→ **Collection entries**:
········

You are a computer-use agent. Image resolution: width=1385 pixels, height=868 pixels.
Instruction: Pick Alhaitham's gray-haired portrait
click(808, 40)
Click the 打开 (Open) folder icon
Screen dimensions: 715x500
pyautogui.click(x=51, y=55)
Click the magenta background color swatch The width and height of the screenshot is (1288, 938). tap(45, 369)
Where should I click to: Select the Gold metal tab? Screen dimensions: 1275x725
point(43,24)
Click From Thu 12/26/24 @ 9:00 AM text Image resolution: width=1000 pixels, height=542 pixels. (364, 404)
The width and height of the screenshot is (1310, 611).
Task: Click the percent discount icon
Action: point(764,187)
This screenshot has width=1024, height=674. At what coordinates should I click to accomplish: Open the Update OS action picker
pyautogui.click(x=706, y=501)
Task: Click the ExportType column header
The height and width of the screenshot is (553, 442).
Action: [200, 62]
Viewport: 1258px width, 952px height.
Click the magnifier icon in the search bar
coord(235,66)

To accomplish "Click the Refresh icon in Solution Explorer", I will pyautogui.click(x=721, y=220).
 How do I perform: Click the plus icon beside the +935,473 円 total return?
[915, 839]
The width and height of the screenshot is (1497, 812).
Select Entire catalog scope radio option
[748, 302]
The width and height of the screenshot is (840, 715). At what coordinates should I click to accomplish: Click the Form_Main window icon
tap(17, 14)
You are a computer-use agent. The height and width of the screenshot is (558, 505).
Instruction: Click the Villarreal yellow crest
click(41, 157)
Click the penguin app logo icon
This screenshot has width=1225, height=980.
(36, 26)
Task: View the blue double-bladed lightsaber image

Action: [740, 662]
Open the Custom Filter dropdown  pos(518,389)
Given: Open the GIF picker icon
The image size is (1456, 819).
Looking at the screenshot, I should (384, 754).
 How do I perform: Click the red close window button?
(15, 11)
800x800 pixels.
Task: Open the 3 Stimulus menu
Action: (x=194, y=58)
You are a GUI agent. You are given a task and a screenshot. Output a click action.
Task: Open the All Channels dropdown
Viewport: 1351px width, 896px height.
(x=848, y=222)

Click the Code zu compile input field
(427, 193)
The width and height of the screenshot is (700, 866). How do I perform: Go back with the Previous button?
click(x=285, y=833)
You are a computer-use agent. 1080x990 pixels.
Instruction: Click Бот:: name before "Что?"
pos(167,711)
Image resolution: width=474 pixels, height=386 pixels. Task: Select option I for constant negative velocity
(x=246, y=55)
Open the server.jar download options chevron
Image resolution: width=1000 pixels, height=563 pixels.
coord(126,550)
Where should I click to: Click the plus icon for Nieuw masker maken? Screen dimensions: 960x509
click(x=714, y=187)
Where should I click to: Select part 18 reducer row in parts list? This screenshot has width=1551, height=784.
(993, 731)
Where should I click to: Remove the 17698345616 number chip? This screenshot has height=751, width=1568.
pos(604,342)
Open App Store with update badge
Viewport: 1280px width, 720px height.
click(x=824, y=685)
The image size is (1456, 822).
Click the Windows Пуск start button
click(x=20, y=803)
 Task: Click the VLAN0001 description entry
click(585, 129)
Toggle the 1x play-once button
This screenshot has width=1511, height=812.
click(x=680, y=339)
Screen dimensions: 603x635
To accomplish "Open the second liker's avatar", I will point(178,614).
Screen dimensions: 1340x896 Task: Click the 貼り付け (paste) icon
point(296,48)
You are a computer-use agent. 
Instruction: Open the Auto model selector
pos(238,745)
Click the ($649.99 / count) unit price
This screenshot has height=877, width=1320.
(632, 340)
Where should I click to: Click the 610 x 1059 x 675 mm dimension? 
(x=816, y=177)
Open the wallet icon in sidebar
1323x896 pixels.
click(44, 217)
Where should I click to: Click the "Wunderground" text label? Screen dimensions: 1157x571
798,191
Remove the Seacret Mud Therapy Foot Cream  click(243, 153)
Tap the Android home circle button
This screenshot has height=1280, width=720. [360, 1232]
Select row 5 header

········

→ **To be done**:
Retype all of the collection entries above, reproducing every line character for character without any changes.

→ **Solution for this problem**:
You are a computer-use agent. Image resolution: width=1385 pixels, height=868 pixels.
Instruction: Pick Alhaitham's gray-haired portrait
click(808, 40)
Click the 打开 (Open) folder icon
Screen dimensions: 715x500
pyautogui.click(x=51, y=55)
Click the magenta background color swatch The width and height of the screenshot is (1288, 938). tap(45, 369)
Where should I click to: Select the Gold metal tab? Screen dimensions: 1275x725
point(43,24)
Click From Thu 12/26/24 @ 9:00 AM text Image resolution: width=1000 pixels, height=542 pixels. (364, 404)
The width and height of the screenshot is (1310, 611).
Task: Click the percent discount icon
Action: point(764,187)
This screenshot has width=1024, height=674. At what coordinates should I click to accomplish: Open the Update OS action picker
pyautogui.click(x=706, y=501)
Task: Click the ExportType column header
The height and width of the screenshot is (553, 442).
Action: [200, 62]
Viewport: 1258px width, 952px height.
Click the magnifier icon in the search bar
coord(235,66)

To accomplish "Click the Refresh icon in Solution Explorer", I will pyautogui.click(x=721, y=220).
 How do I perform: Click the plus icon beside the +935,473 円 total return?
[915, 839]
The width and height of the screenshot is (1497, 812).
Select Entire catalog scope radio option
[748, 302]
The width and height of the screenshot is (840, 715). At what coordinates should I click to accomplish: Click the Form_Main window icon
tap(17, 14)
You are a computer-use agent. The height and width of the screenshot is (558, 505).
Instruction: Click the Villarreal yellow crest
click(41, 157)
Click the penguin app logo icon
This screenshot has width=1225, height=980.
(36, 26)
Task: View the blue double-bladed lightsaber image

Action: [740, 662]
Open the Custom Filter dropdown  pos(518,389)
Given: Open the GIF picker icon
The image size is (1456, 819).
Looking at the screenshot, I should (384, 754).
 How do I perform: Click the red close window button?
(15, 11)
800x800 pixels.
Task: Open the 3 Stimulus menu
Action: (x=194, y=58)
You are a GUI agent. You are given a task and a screenshot. Output a click action.
Task: Open the All Channels dropdown
Viewport: 1351px width, 896px height.
(x=848, y=222)

Click the Code zu compile input field
(427, 193)
The width and height of the screenshot is (700, 866). How do I perform: Go back with the Previous button?
click(x=285, y=833)
You are a computer-use agent. 1080x990 pixels.
Instruction: Click Бот:: name before "Что?"
pos(167,711)
Image resolution: width=474 pixels, height=386 pixels. Task: Select option I for constant negative velocity
(x=246, y=55)
Open the server.jar download options chevron
Image resolution: width=1000 pixels, height=563 pixels.
coord(126,550)
Where should I click to: Click the plus icon for Nieuw masker maken? Screen dimensions: 960x509
click(x=714, y=187)
Where should I click to: Select part 18 reducer row in parts list? This screenshot has width=1551, height=784.
(993, 731)
Where should I click to: Remove the 17698345616 number chip? This screenshot has height=751, width=1568.
pos(604,342)
Open App Store with update badge
Viewport: 1280px width, 720px height.
click(x=824, y=685)
The image size is (1456, 822).
Click the Windows Пуск start button
click(x=20, y=803)
 Task: Click the VLAN0001 description entry
click(585, 129)
Toggle the 1x play-once button
This screenshot has width=1511, height=812.
click(x=680, y=339)
Screen dimensions: 603x635
To accomplish "Open the second liker's avatar", I will point(178,614).
Screen dimensions: 1340x896 Task: Click the 貼り付け (paste) icon
point(296,48)
You are a computer-use agent. 
Instruction: Open the Auto model selector
pos(238,745)
Click the ($649.99 / count) unit price
This screenshot has height=877, width=1320.
(632, 340)
Where should I click to: Click the 610 x 1059 x 675 mm dimension? 
(x=816, y=177)
Open the wallet icon in sidebar
1323x896 pixels.
click(44, 217)
Where should I click to: Click the "Wunderground" text label? Screen dimensions: 1157x571
798,191
Remove the Seacret Mud Therapy Foot Cream  click(243, 153)
Tap the Android home circle button
This screenshot has height=1280, width=720. [360, 1232]
Select row 5 header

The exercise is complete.